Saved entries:
-*-

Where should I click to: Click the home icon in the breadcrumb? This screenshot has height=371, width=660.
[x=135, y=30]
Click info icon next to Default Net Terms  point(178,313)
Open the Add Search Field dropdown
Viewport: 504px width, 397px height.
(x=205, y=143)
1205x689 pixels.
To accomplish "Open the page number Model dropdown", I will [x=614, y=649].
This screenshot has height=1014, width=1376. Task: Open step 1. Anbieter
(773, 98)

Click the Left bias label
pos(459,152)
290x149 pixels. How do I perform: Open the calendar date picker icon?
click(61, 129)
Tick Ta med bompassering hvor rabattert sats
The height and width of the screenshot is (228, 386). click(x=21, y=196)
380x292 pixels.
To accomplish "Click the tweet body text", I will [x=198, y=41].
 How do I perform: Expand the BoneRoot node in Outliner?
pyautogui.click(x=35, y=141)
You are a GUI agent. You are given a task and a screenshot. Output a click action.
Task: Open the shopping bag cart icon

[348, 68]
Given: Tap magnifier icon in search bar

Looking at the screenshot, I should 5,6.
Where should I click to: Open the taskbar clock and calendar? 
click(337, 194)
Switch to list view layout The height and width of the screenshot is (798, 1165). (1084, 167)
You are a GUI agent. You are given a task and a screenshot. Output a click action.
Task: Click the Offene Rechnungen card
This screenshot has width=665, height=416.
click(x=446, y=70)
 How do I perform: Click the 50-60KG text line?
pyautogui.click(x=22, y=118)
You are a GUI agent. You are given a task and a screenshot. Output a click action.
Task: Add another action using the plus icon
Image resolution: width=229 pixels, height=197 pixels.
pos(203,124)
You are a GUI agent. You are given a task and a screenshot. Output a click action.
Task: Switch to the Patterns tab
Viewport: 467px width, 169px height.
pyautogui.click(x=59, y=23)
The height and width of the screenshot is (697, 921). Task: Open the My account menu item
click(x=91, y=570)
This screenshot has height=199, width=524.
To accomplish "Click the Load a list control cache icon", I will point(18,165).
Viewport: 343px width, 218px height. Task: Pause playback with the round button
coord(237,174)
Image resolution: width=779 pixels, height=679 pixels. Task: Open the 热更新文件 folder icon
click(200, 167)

-*-

WHAT TO WORK ON: Exactly the lines from the one holding "Viewport: 467px width, 169px height." through the end of the data are to be repeated, with both ends included.

EXERCISE ANSWER:
Viewport: 467px width, 169px height.
pyautogui.click(x=59, y=23)
The height and width of the screenshot is (697, 921). Task: Open the My account menu item
click(x=91, y=570)
This screenshot has height=199, width=524.
To accomplish "Click the Load a list control cache icon", I will point(18,165).
Viewport: 343px width, 218px height. Task: Pause playback with the round button
coord(237,174)
Image resolution: width=779 pixels, height=679 pixels. Task: Open the 热更新文件 folder icon
click(200, 167)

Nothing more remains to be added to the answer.